5. The method according to claim 1, wherein the synovial joint infection is a bacterial, fungal or viral infection.

6. The method according to claim 2, wherein symptoms of a synovial joint condition include pain, joint swelling, fever and/or inability to move the limb with the infected joint.

7. The method according to claim 1, wherein the synovial joint infection is detected when the lysozyme activity within the sample is at least 500 U/ml, preferably at least 700 U/ml, more preferably at least 1,000 U/ml.

8. The method according to claim 1, wherein a non-infectious inflammatory condition is detected when the lysozyme activity within the sample is less than 500 U/ml.

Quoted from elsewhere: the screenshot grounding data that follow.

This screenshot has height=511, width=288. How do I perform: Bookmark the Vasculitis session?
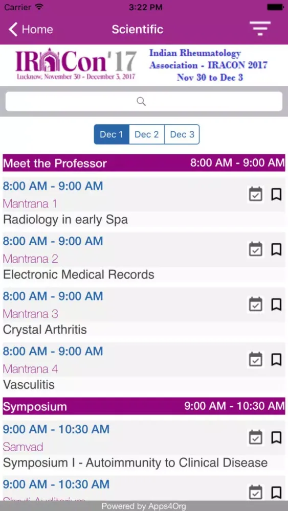click(x=276, y=360)
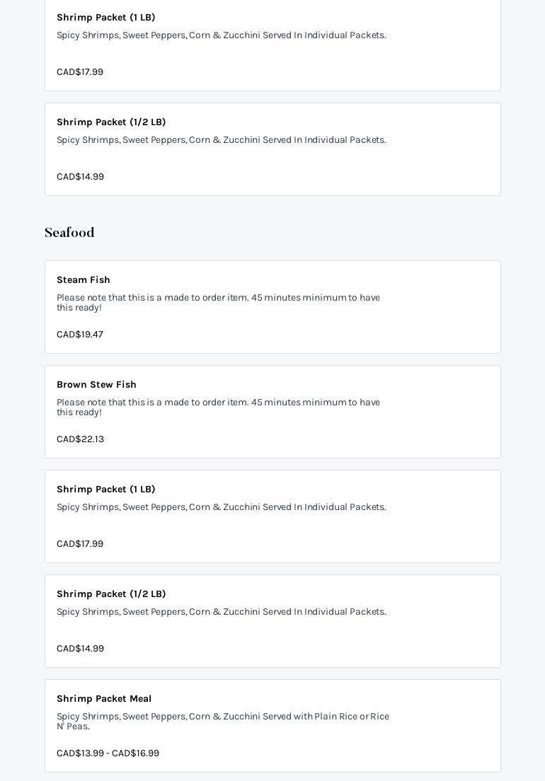Click Seafood section's 1/2 LB shrimp packet description
The image size is (545, 781).
221,612
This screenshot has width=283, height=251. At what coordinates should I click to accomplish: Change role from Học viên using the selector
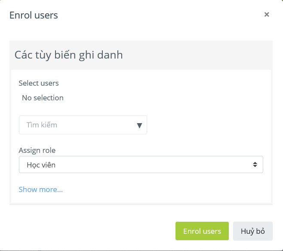click(141, 164)
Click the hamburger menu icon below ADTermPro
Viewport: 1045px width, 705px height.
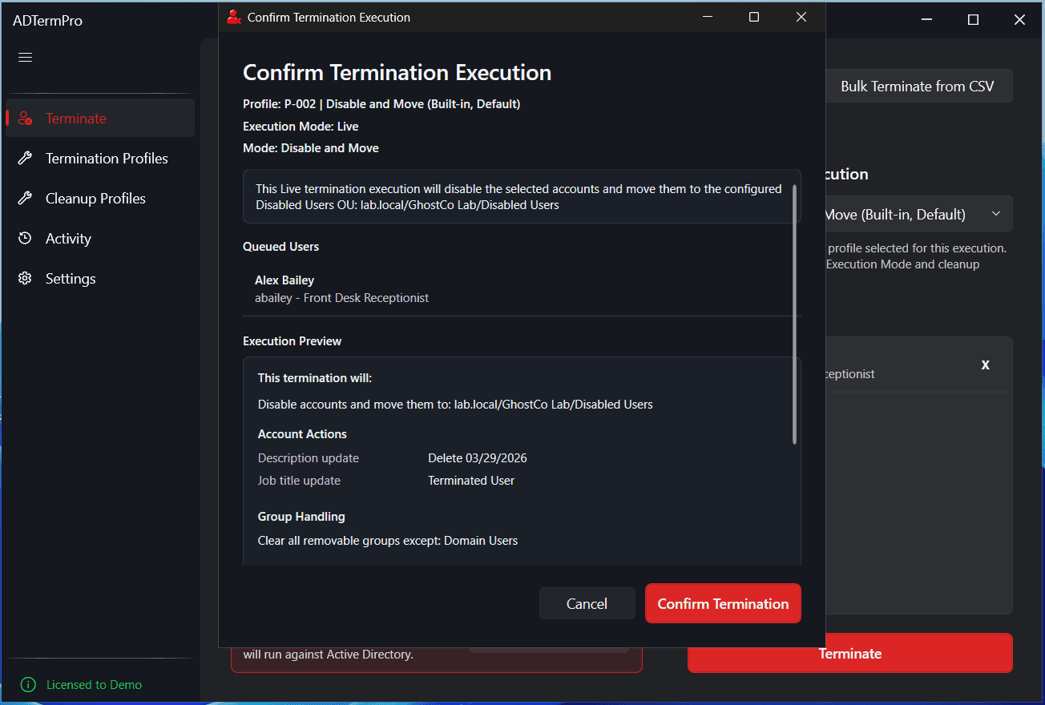[x=25, y=57]
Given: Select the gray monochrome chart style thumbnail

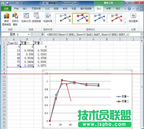Looking at the screenshot, I should pyautogui.click(x=63, y=18).
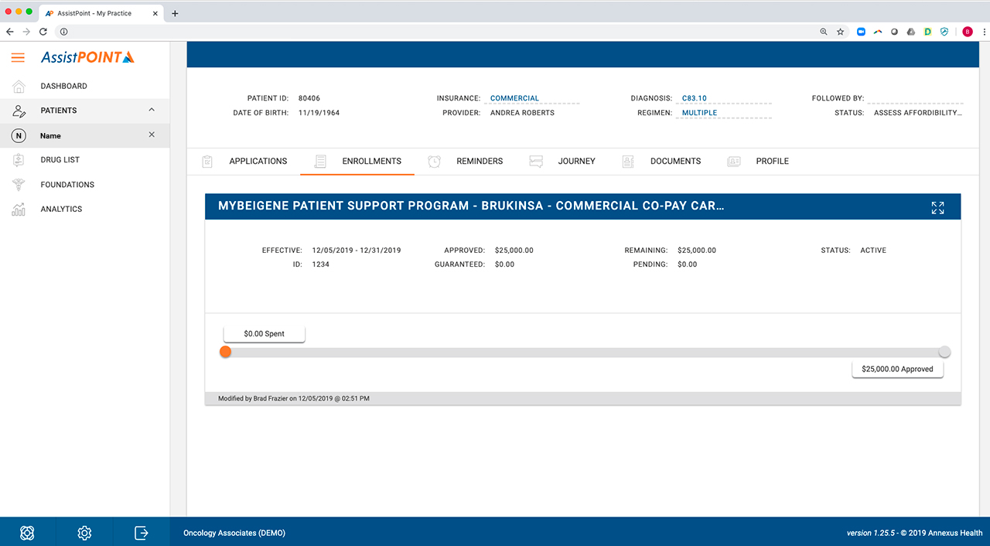990x546 pixels.
Task: Open the Dashboard from the sidebar
Action: point(65,86)
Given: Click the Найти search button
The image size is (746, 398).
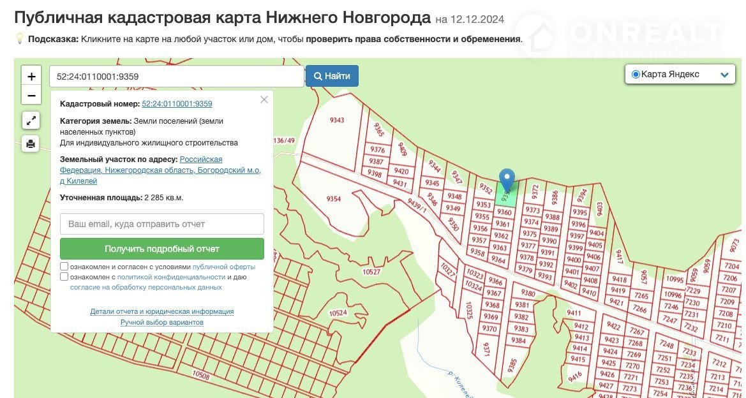Looking at the screenshot, I should (332, 76).
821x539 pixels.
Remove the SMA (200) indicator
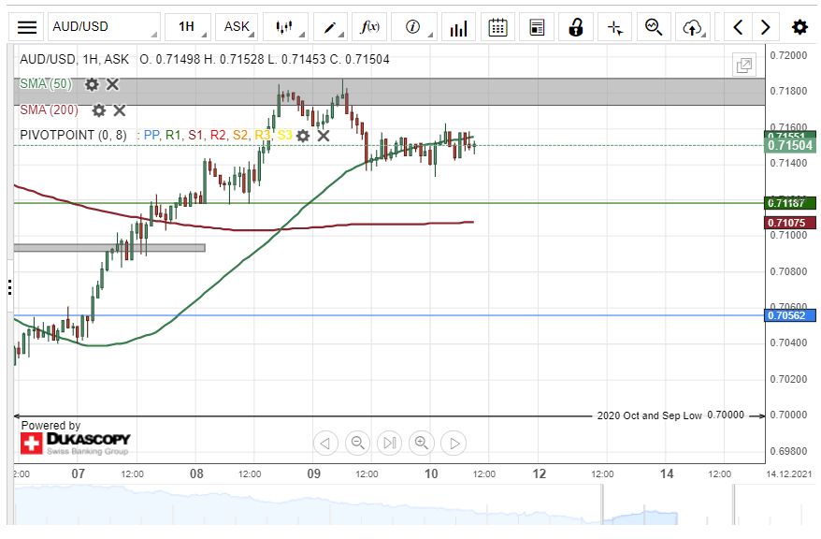coord(119,109)
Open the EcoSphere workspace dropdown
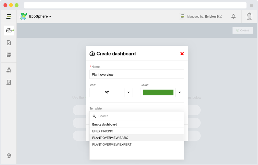Viewport: 258px width, 165px height. tap(40, 16)
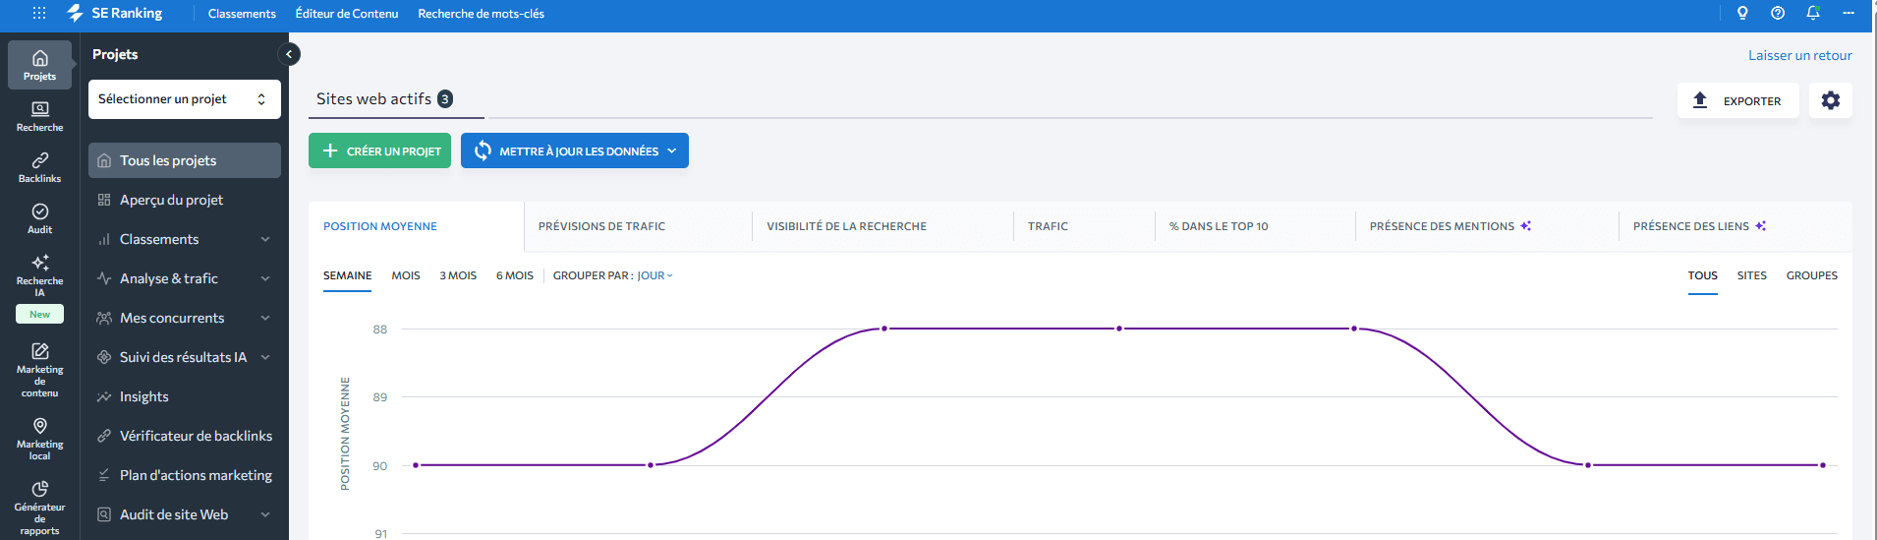This screenshot has width=1877, height=540.
Task: Collapse the sidebar with arrow button
Action: (289, 54)
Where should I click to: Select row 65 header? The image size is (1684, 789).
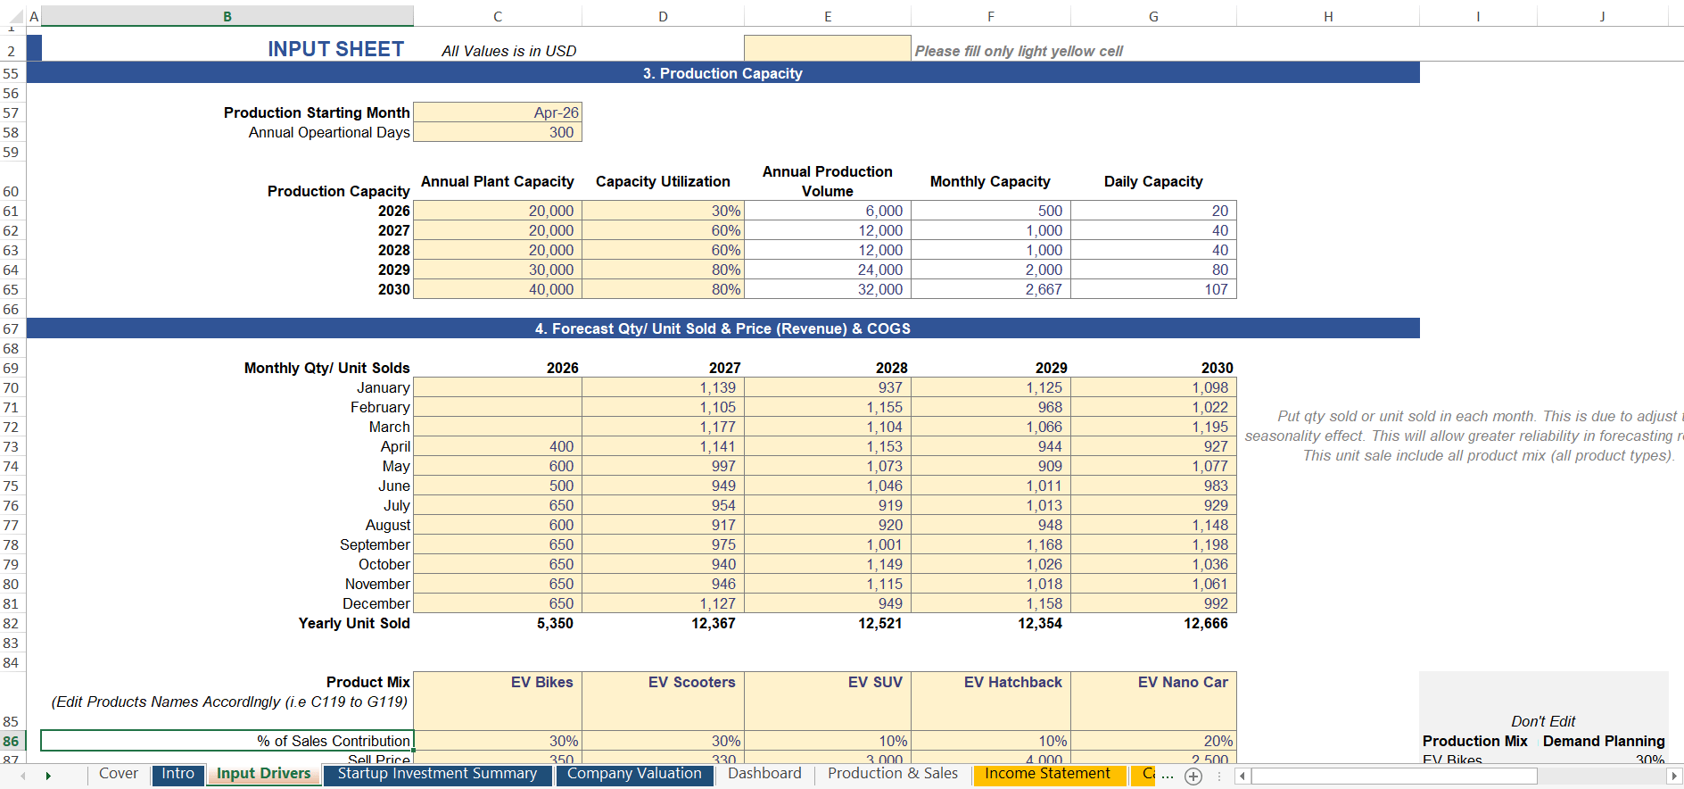click(12, 290)
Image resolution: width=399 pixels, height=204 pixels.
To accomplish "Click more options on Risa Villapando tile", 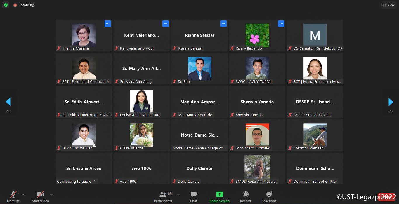I will click(x=281, y=24).
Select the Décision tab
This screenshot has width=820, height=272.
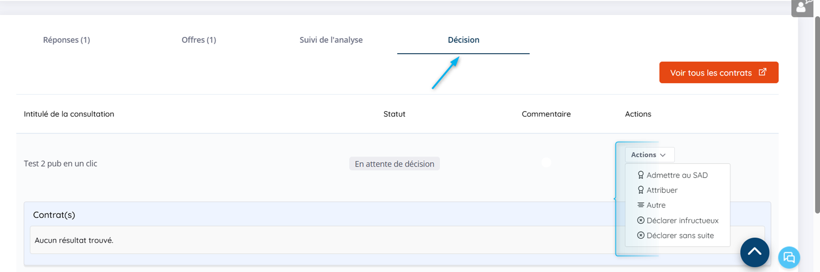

9. The method according to claim 1, wherein the at least one lysozyme substrate is peptidoglycan or a derivative thereof.

10. The method according to claim 1, wherein the synovial fluid sample is further contacted with at least one myeloperoxidase substrate and a synovial joint infection is detected when a conversion of said at least one substrate is determined.

11. The method according to claim 10, wherein the synovial joint infection is detected when the myeloperoxidase activity within the sample is at least 0.4 U/ml.

12. The method according to claim 10, wherein the at least one myeloperoxidase substrate is selected from the group consisting of Guajacol, 3,3′,5,5′-tetramethylbenzidin, 2,2′-az-ino-bis (3-ethylbenzthiazoline-6-sulphonic acid), crystal violet, leuko crystal violet, sinaptic acid Fast Blue RR modified with Isocyanat, 3,4-Diamino benzoic acid, 4-Amino-3-hydroxy benzoic acid, Methyl-3, 4-diaminibenzoate, 3-Amino-4-hydroxy benzoic acid, 2,3-Diamino benzoic acid, 3, 4-Dihydroxy benzoic acid, 2-Amino phenol, 2-Amino-3-methoxy benzoic acid and 2-Amino-4-methylphenol.

13. The method according to claim 1, wherein the mammal is selected from the group consisting of human, cattle, pigs, sheep and horses.